• _Work request_:
Transcribe word for word each line from the one containing "The image size is (386, 372)." to the final line of the data, both included. Skip the pictures.
-------- Material supplied --------
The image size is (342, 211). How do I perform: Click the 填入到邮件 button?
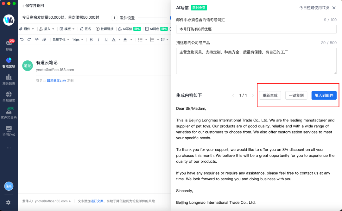point(324,95)

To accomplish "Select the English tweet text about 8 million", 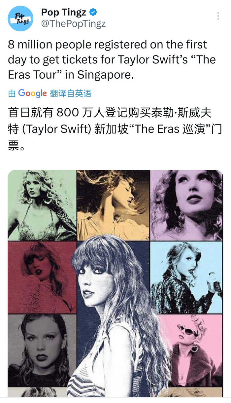I will 112,59.
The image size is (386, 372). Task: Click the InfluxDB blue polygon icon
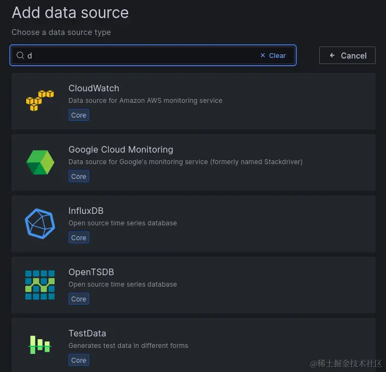(40, 224)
--------
• _Output of the exercise_:
The image size is (386, 372). Task: Click the InfluxDB blue polygon icon
(40, 224)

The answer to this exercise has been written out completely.